En hiver, les oiseaux de nos jardins luttent chaque jour pour survivre. Le froid, le manque de nourriture et les prédateurs les fragilisent. Vous pensez bien faire en installant une mangeoire ? Parfait. Mais certains gestes, mal maîtrisés, peuvent au contraire leur nuire gravement. Voici les 7 erreurs les plus fréquentes à éviter pour vraiment les aider… sans les mettre en danger.
1. Donner du pain ou des restes de table
Le pain, même sec, est un piège pour les oiseaux. Il gonfle dans leur estomac, les remplit… mais ne les nourrit pas correctement. Résultat : ils meurent parfois de faim, littéralement. Les aliments salés, sucrés, épicés ou avariés sont aussi à proscrire. Ce sont des dangers invisibles.
Préférez des graines de tournesol noires, des cacahuètes non salées ou encore des fruits frais comme les pommes et poires.
2. Utiliser des boules de graisse en filet
C’est une erreur courante : accrocher des boules toutes prêtes dans leurs filets colorés. Pourtant, ces filets coinceraient facilement les pattes ou le bec des oiseaux. Résultat : blessures, stress, parfois la mort.

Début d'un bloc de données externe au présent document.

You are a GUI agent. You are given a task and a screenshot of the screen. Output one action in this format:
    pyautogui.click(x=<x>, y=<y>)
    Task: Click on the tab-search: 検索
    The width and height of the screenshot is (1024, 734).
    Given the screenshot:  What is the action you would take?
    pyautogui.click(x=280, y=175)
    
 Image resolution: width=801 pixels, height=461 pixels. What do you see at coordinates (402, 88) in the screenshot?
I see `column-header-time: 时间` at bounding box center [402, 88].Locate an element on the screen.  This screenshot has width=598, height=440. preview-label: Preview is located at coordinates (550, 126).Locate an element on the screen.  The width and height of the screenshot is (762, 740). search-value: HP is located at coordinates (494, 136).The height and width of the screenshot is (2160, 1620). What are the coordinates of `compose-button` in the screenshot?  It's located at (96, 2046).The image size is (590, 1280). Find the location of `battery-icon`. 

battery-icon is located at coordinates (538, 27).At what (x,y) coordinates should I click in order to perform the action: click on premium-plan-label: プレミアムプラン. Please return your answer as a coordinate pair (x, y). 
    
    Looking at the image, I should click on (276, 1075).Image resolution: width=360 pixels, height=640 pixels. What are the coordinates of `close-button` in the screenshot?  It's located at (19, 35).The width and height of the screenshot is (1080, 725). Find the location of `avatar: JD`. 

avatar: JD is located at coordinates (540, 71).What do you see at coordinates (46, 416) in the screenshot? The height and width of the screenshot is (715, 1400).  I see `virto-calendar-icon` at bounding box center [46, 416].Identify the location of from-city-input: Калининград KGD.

La solution ? Les faire soi-même, ou bien acheter des boules sans filet.
Recette maison de boules de graisse
- 250 g de suif de bœuf non salé ou 300 g de graisse végétale (sans huile de palme)
- 200 g de graines de tournesol noires
- 50 g de millet + 50 g de flocons d’avoine (optionnel)
Faites fondre la graisse doucement, ajoutez les graines, versez dans des moules… et laissez durcir. Simple et sans danger !
3. Oublier de nettoyer les mangeoires
Une mangeoire sale, c’est un nid à microbes. Les graines pourrissent, moisissent… et les maladies se propagent vite, surtout quand plusieurs oiseaux se nourrissent au même endroit.
Mieux vaut nettoyer une fois par semaine avec du vinaigre blanc dilué. Et chaque jour, pensez à retirer les restes humides et à changer l’eau.
4. Placer les mangeoires au mauvais endroit
Sur le rebord de la fenêtre ? Trop risqué : les oiseaux peuvent heurter la vitre en s’envolant. Trop bas, près du sol ? Attention aux chats.
Le bon emplacement : à 1,5 ou 2 m de hauteur, dans un endroit dégagé, mais à proximité d’arbres ou de haies pour permettre une fuite rapide en cas de danger.
5. Ne pas adapter les mangeoires aux espèces
Toutes les espèces ne mangent pas de la même manière. Un rouge-gorge ne se suspend pas comme une mésange ! Il préfère un plateau accessible posé ou peu élevé.
- Mangeoires silos : idéales pour les mésanges
- Plateaux ou tables couvertes : parfaits pour moineaux, merles et pinsons
Mieux vous adapterez la forme de la mangeoire, plus vous accueillerez d’espèces.
6. Oublier l’eau
Ce n’est pas qu’une question de nourriture. En hiver, les flaques gèlent, les oiseaux n’ont plus d’eau pour boire ou se laver les plumes.
Proposez-leur un petit récipient d’eau propre, peu profond. Changez-le tous les jours, et cassez la glace si nécessaire. Ne mettez surtout pas d’alcool ou de sel pour « dégeler ».
7. Nourrir tout l’hiver… puis tout arrêter d’un coup
En mars, les températures remontent. Les oiseaux retrouvent des insectes et graines sauvages. Continuer à les nourrir après cette période peut perturber leur comportement, voire leur reproduction.
Commencez à nourrir à partir de mi-novembre, quand le froid s’installe, puis arrêtez en douceur fin mars, quand la nature reprend son cycle. N’interrompez jamais brutalement l’alimentation proposée.
Quelques conseils bonus pour bien faire
- Évitez l’huile de palme, toxique pour les oiseaux et nocive pour la planète
- Respectez les interdictions dans les parcs publics : certaines communes règlementent
- Restez discret et propre, surtout en ville, pour garder de bons rapports avec le voisinage
Avec ces gestes simples mais essentiels, vous offrez aux oiseaux un soutien précieux durant les mois les plus rudes. Et en retour ? Le plaisir quotidien de voir s’animer votre jardin de vie, de chant et de couleurs.